**Task goal:**
Leave every image behind and restate the data word for word.

**Records to use:**
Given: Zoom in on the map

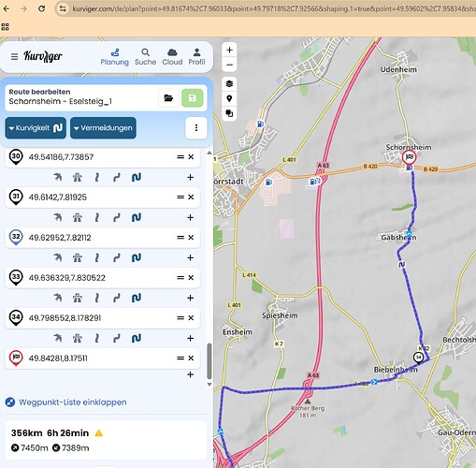Looking at the screenshot, I should [x=229, y=50].
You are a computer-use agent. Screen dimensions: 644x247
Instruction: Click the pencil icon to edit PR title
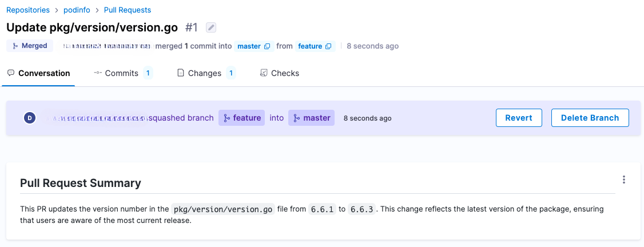point(211,27)
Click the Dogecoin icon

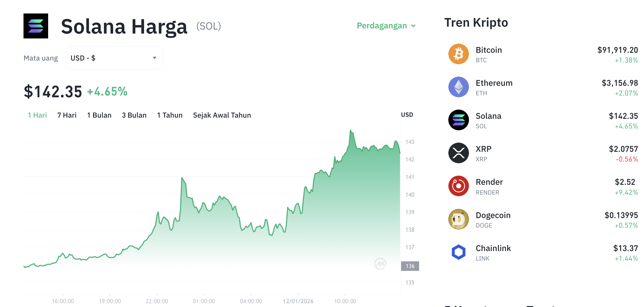[x=458, y=219]
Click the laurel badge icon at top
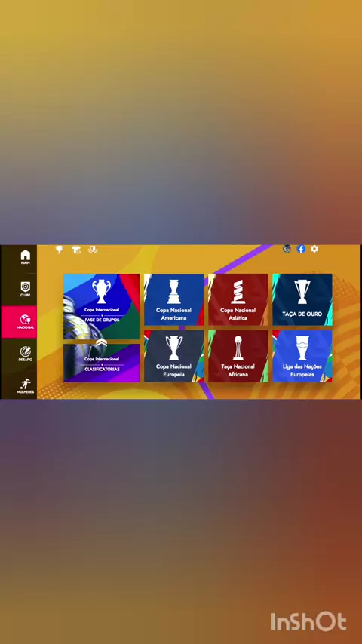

**Output of the exercise:**
Given: Zoom in on the map

Looking at the screenshot, I should [x=229, y=50].
You are a computer-use agent. Screen dimensions: 644x247
Instruction: Click the pencil icon to edit PR title
point(211,27)
Click the Dogecoin icon

[x=458, y=219]
Click the laurel badge icon at top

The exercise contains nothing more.